In our last post, “Magic E-Wizard Machine or Maniacal Hell-bot? ” You saw how AI is being presented as either a world-saving innovation or a beast from the pit. Or both. Or even neither. It all depends on the data it’s fed. So…where does that data come from? This was the actual question asked of me by a chainsaw artist friend. The substance in question was the data, or content, fueling ChatGPT. Good question.

The problem with most AI projects is that nobody knows exactly where the data in their data set is coming from. They don’t know who created it or the circumstances of why it was created. They don’t know how that data will be consumed. They don’t even know if it’s true. Worse, they might think they know the data source, still not know who created it or why, and implicitly trust it as “fact” or true. Even if they have an established data set and believe that the data set is original and correct, an AI specialist will still question the data set because it contains numerous artifacts that they just can’t seem to get rid of.

ChatGPT scrapes data off the internet as its dataset.
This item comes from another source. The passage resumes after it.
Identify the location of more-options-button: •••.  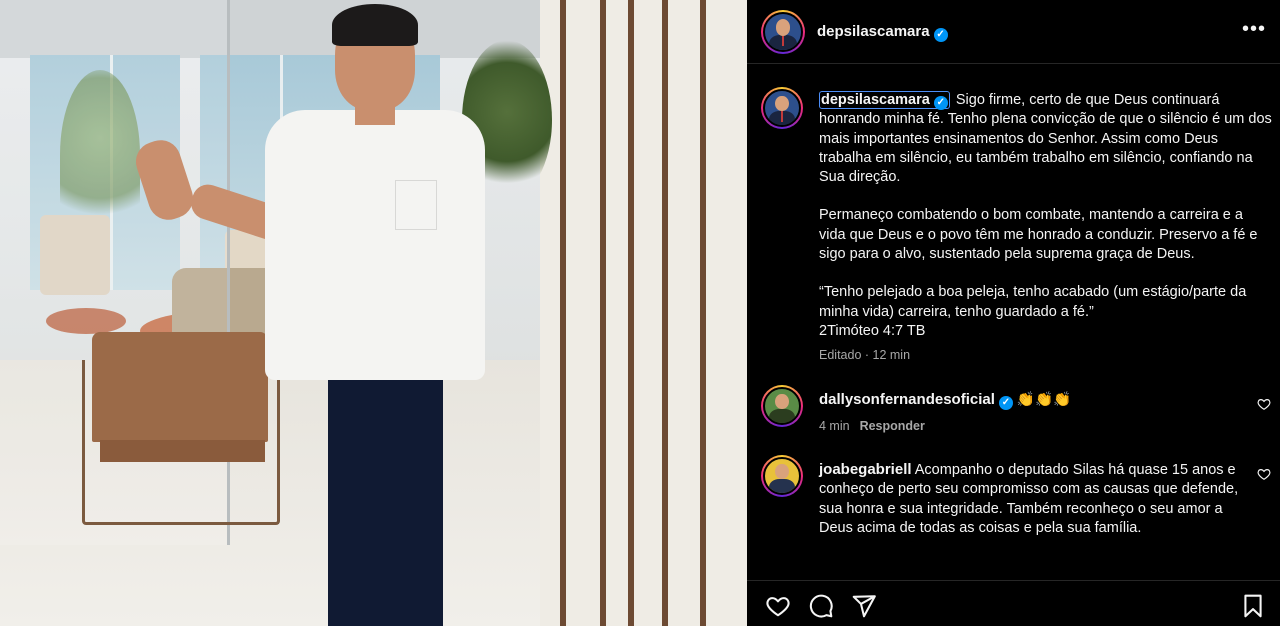
(1254, 30).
Which raises numerous legal and ethical questions, as we mentioned in Deus ex Machina. OpenAI already has at least two class-action lawsuits filed against it for alleged copyright and privacy law violations. Other generative AI programs also go out, grab data from multiple sources, synthesize it, and deliver results. ChatGPT doesn’t provide sources, footnotes, or links, so you don’t know if the data came from authorized or credible sources. If you know how to prompt it, you can get a bit more insight. However, ChatGPT will also completely make stuff up—including names of academic journals. There goes any confidence you might have in the true provenance of your data.

Going further, scraping content from other sources provides no clues about why the content was created. Maybe it was a legitimate review of the top 10 most popular houseplants. It might be educational content, like the Nat Geo Lion Pride of Botswana 2021 documentary. And then there’s the clickbait headline of “17 Lion Vines That Will Kill You With Cuteness.” Stick that in your AI model, grab the popcorn and get ready for Synthetic Safari.
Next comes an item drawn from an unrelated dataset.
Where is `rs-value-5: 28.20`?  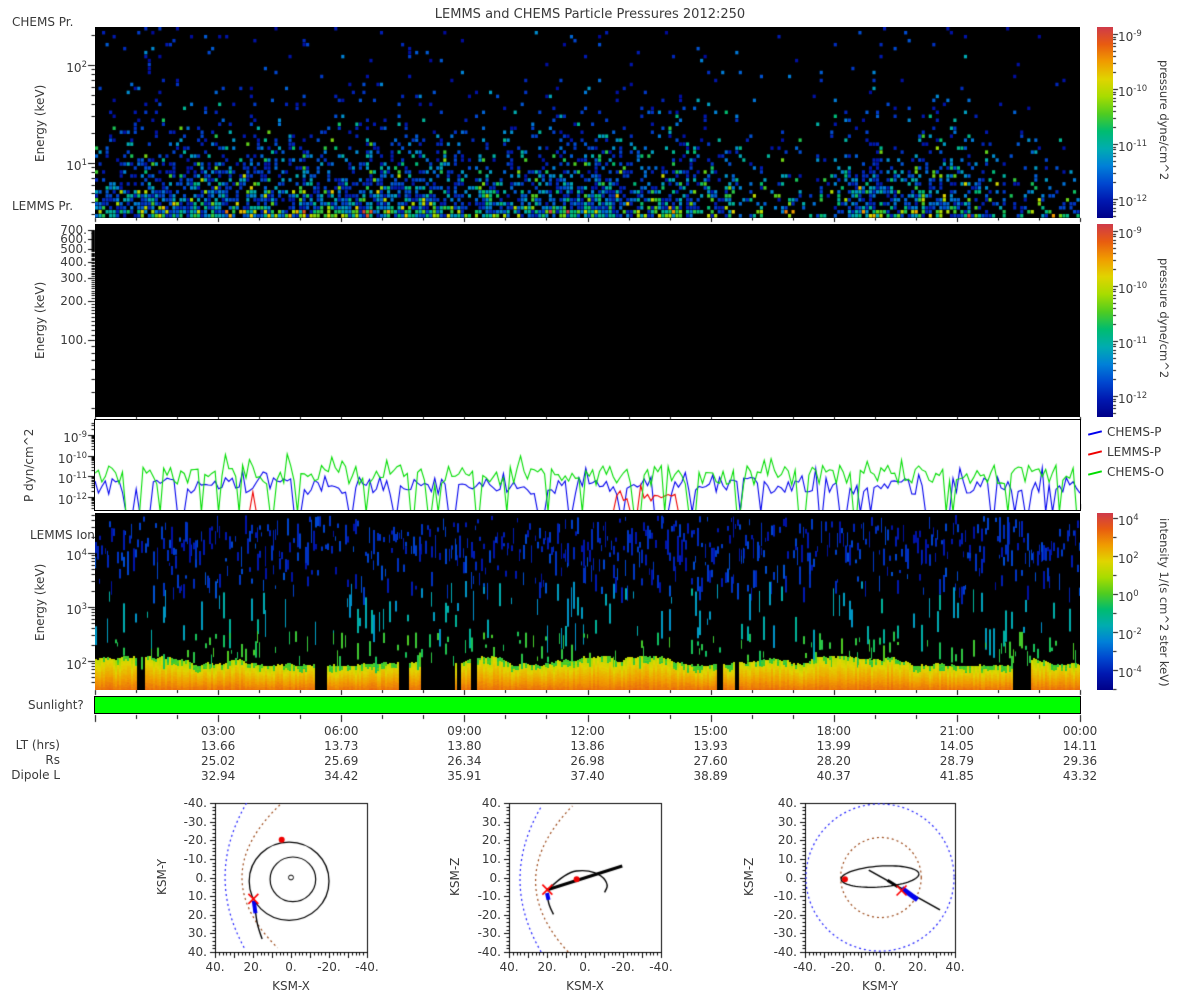
rs-value-5: 28.20 is located at coordinates (834, 761).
Don’t even bother asking if the content is actually true. AI won’t know. Will a lion vine really kill you? Is cuteness a lethal weapon? What actually is a lion vine? In one example, ChatGPT concocted the full text of a made-up lawsuit accusing a completely innocent person of financial crimes—an incident OpenAI called a “hallucination.” Which, unsurprisingly, resulted in a defamation lawsuit against OpenAI.

Repeat after me: just because data is on the internet or a computer doesn’t make it true. If it ends up in your company’s new AI project, fasten your seat belt.
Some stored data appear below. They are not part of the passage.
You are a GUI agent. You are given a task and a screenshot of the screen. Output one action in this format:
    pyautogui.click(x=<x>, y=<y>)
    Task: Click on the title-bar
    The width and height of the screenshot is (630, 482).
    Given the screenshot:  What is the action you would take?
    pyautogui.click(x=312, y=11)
Questionable Algorithms by Cantankerous Mathematicians

Poor data quality will take down any AI project, but it’s not the only pitfall. Poor implementations of AI and unsafe practices will—and already are starting to–have long-lasting impact on AI going forward. Algos and their creation are beyond our scope here, but there are a couple things to keep in mind when creating an AI system. The first is bias. Because algos are written by humans, they reflect the biases of the people who create them. Second, most algos rely on correlation between data. They don’t take cause into account. In the Synthetic Summer video, what started as two backyard firepit barbecues turned into a tornadic firestorm. With more emphasis on fire-related data, the algo continued reinforcing that factor, completely unaware that more fire would consume everything and everyone in the back yard instead of searing a steak faster. Algos should be explainable, auditable, and transparent—just like human decision-makers should be.

Another consideration is the parameter set for an AI model. Parameters are values that the algo learns or estimates, based on its initial data training and shaped by hyperparameters set during model design. When an algo delivers results that aren’t what the creators want, they add parameters. That doesn’t always work. For example, ask the algo how to make mustard gas, and it will decline because that’s deemed a dangerous or inappropriate question. But ask it what you should never mix with bleach, it will tell you never to mix bleach with ammonia to avoid creating toxic mustard gas. Or ask ChatGPT to officiate your weddingand it will tell you that it can’t because it doesn’t have eyes or a body. But apparently it was OK with being asked to write and recite a script combined of wedding vows and personal details. As we mentioned earlier, applying computer models to human circumstances doesn’t always work the way the creators intended. In these cases, humans can pretty easily figure out a way around the parameters.

Combine vast amounts of non-scrutinized data with unavoidable human bias and poorly thought-out algo design, and this is where we are with AI at the moment. Now watch what happens as unsafe data practices become the foundation for AI going forward. Hold my beer.